Requirement: Each line below from the one containing "This screenshot has width=868, height=488." through the one containing "868x488 pixels. Task: Select" should be output exactly as it stands, and no other line should appear.

_ _ _

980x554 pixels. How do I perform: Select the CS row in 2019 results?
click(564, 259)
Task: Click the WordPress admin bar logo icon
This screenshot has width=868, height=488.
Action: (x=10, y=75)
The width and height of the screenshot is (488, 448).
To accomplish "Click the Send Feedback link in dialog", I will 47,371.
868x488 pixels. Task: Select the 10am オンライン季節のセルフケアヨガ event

_ _ _

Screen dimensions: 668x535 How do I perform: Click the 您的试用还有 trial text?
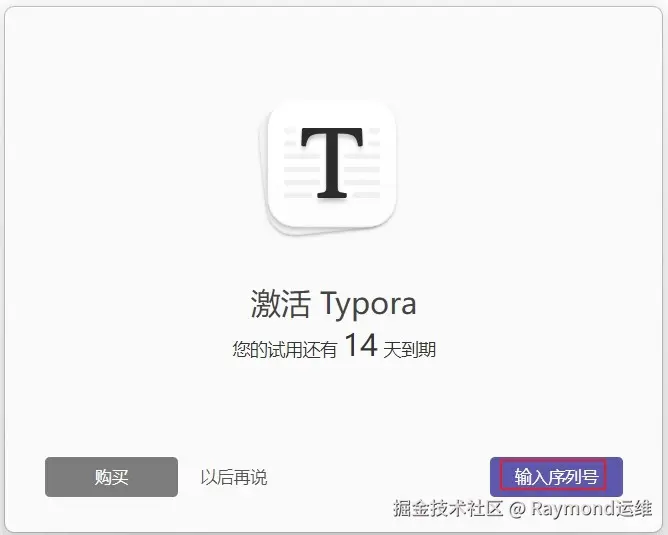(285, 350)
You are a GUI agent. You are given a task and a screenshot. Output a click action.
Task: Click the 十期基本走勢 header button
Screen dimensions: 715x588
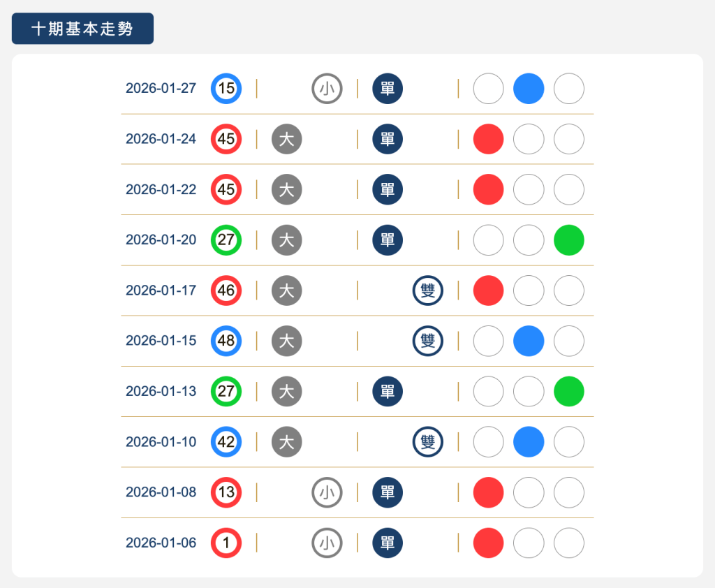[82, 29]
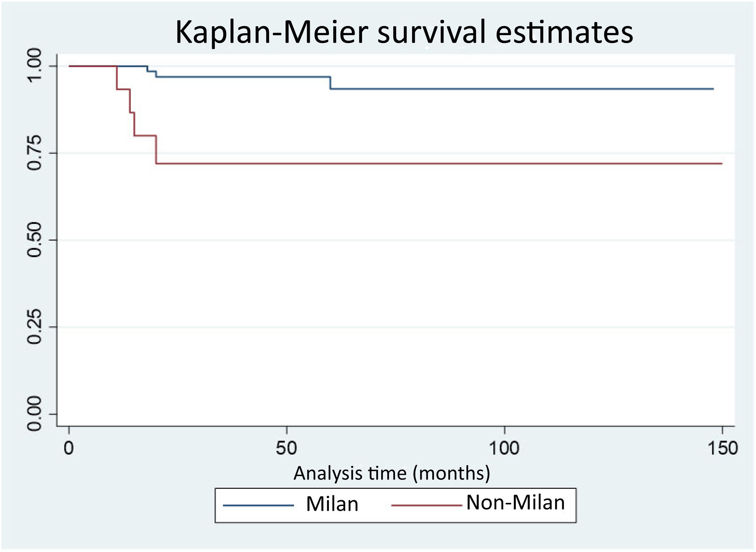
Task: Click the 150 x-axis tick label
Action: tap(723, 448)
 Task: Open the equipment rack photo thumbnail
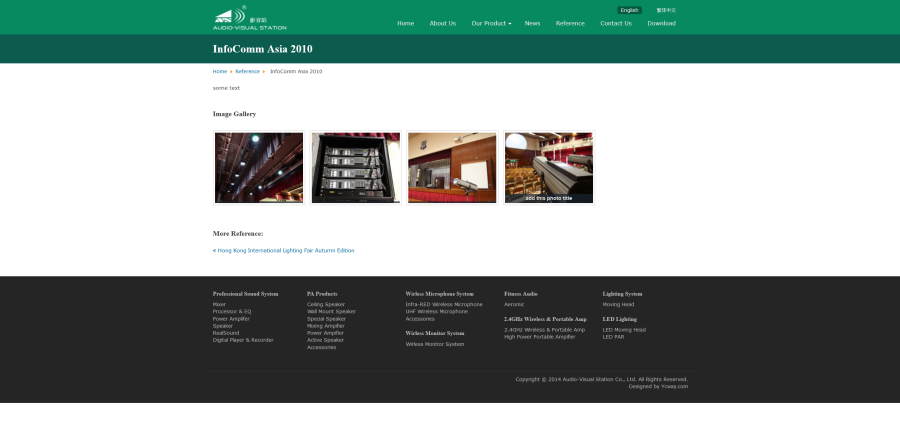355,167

_ _ _

Result of this exercise:
This screenshot has width=868, height=488.
Action: (x=10, y=75)
The width and height of the screenshot is (488, 448).
To accomplish "Click the Send Feedback link in dialog", I will 47,371.
868x488 pixels. Task: Select the 10am オンライン季節のセルフケアヨガ event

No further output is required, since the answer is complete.